* Your instructions: From the first line down to the one containing "The image size is (1081, 700).", reproduce the entries below exactly and leave out the pictures.

Extracted information section start

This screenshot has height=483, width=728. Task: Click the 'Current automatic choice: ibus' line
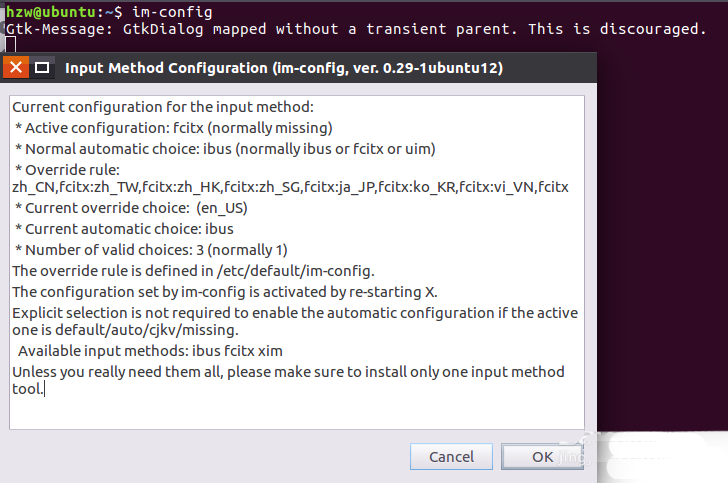(125, 229)
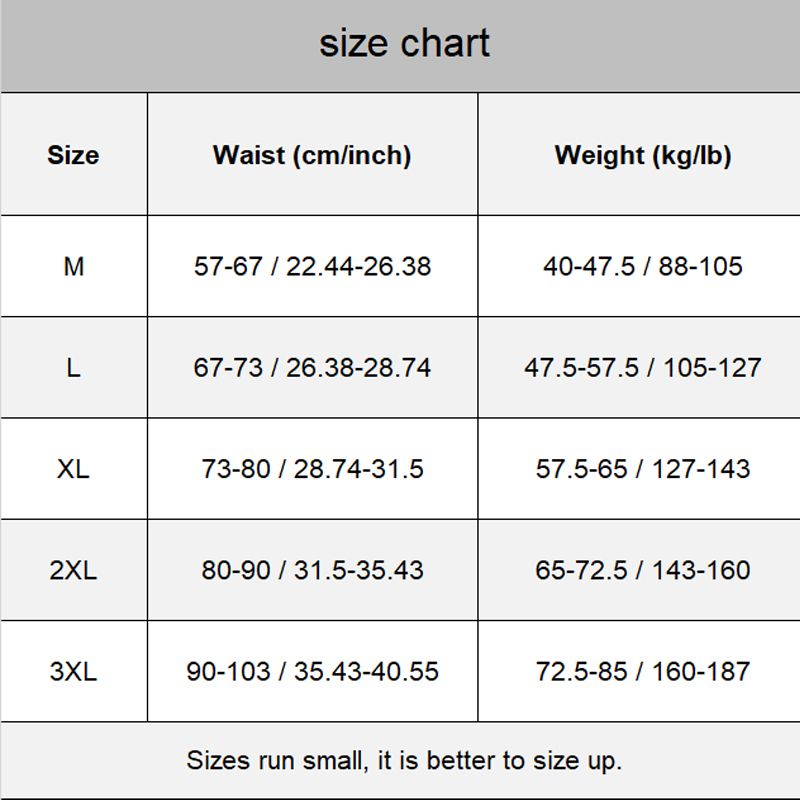Click the "Sizes run small" note

[x=404, y=760]
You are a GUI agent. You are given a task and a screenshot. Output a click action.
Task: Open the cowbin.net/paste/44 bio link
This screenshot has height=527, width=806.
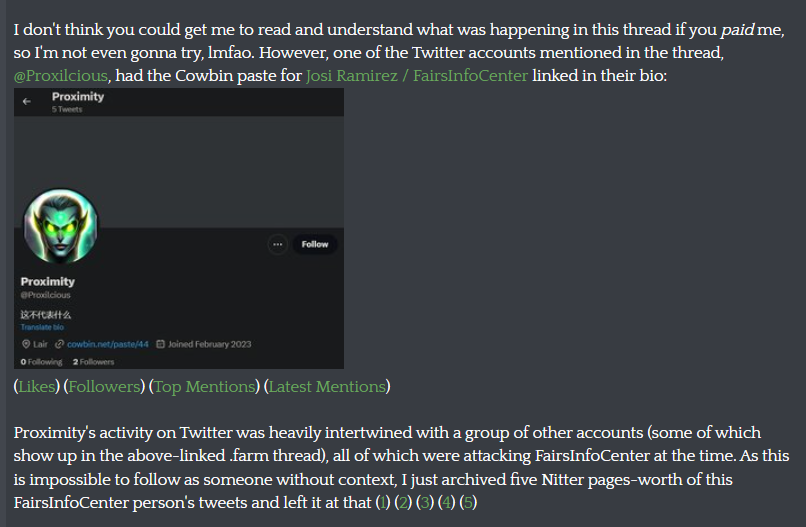click(x=108, y=344)
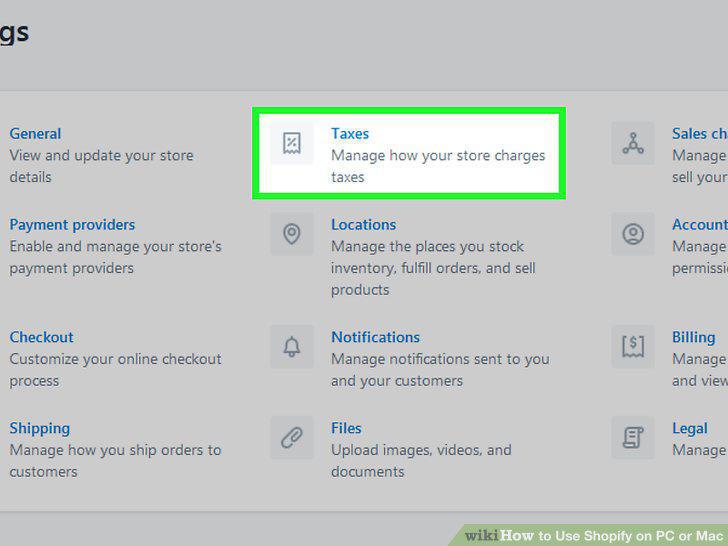Open the Billing settings link

tap(694, 337)
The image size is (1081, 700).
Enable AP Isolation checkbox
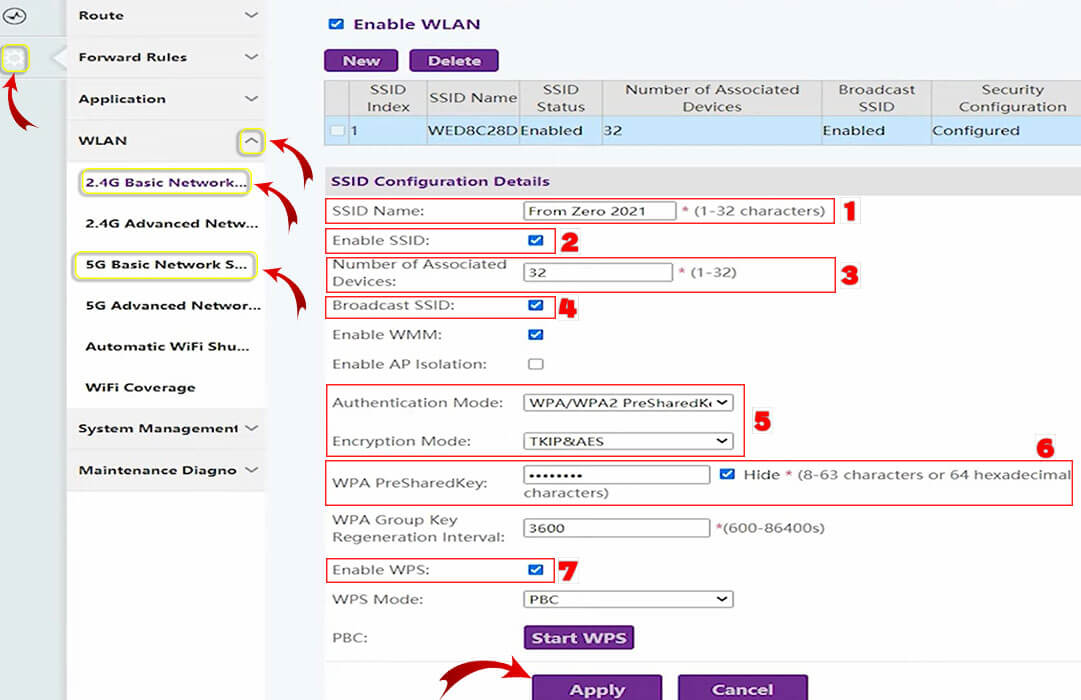click(x=536, y=364)

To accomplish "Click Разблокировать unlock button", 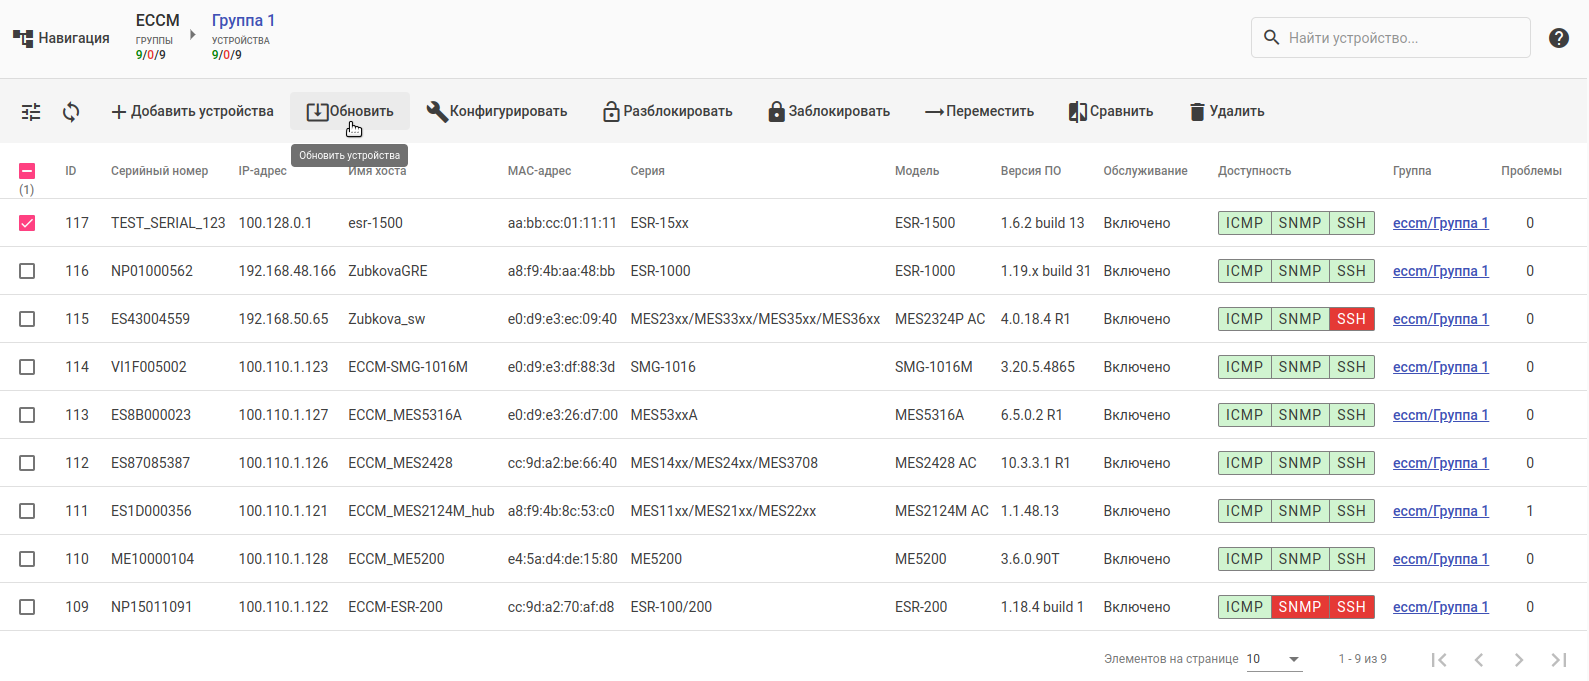I will (667, 112).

Extracted information section end

* Written response:
This screenshot has height=483, width=728. Task: Click the 'Current automatic choice: ibus' line
(125, 229)
Click the "Sizes run small" note

[x=404, y=760]
You are a GUI agent. You are given a task and a screenshot. Output a click action.
Task: Open the cowbin.net/paste/44 bio link
This screenshot has height=527, width=806.
click(x=108, y=344)
Open the Billing settings link

tap(694, 337)
The image size is (1081, 700).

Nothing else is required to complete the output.